**AIM:** Write out word for word the lines of the records below, starting at the line that contains "Screen dimensions: 1024x576" and ending with the last line of the records. Leave the pictures out of your copy.

(Records excerpted from a collection)
------------------------------
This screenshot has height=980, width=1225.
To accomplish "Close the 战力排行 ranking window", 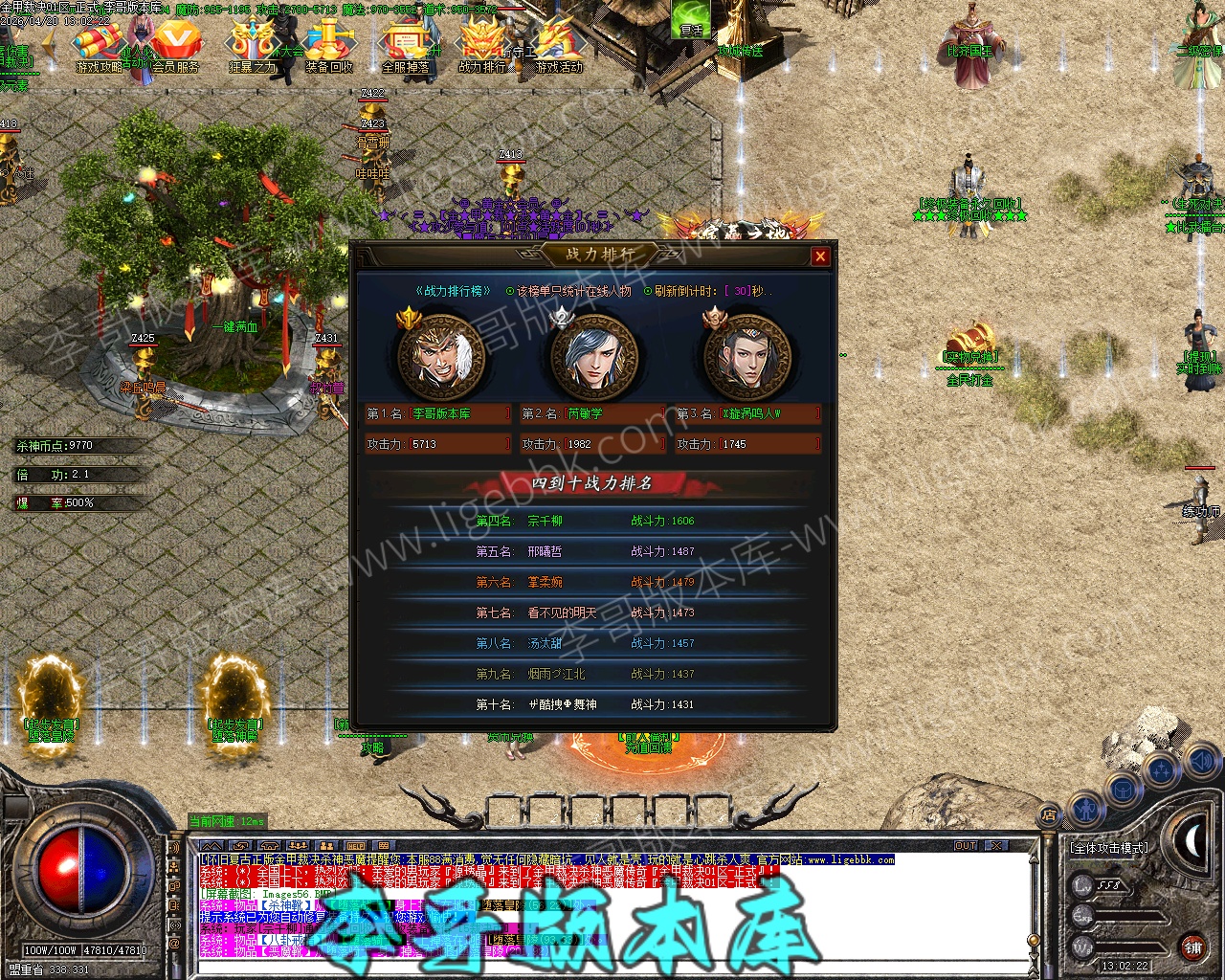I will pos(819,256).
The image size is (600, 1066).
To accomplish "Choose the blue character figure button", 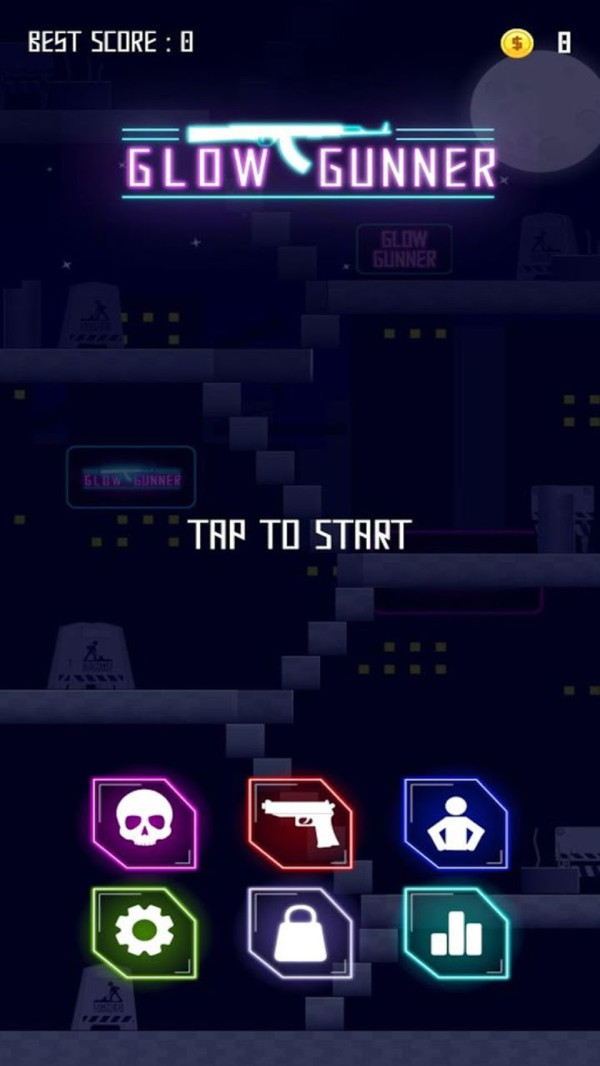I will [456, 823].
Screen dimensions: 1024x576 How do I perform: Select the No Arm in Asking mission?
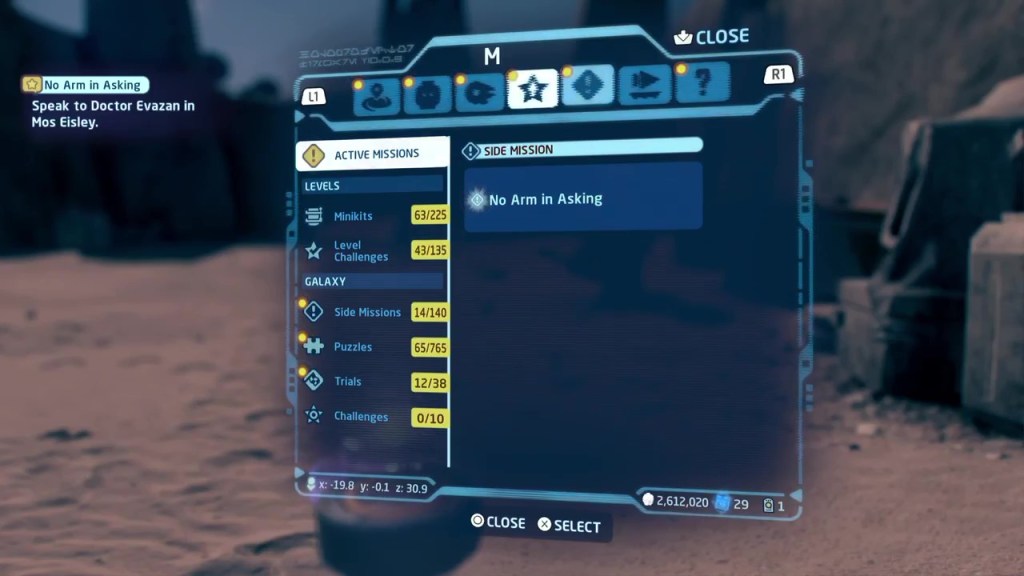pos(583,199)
------------------------------
**WORKED SOLUTION:**
Screen dimensions: 1024x576 How do I perform: Select the No Arm in Asking mission?
pos(583,199)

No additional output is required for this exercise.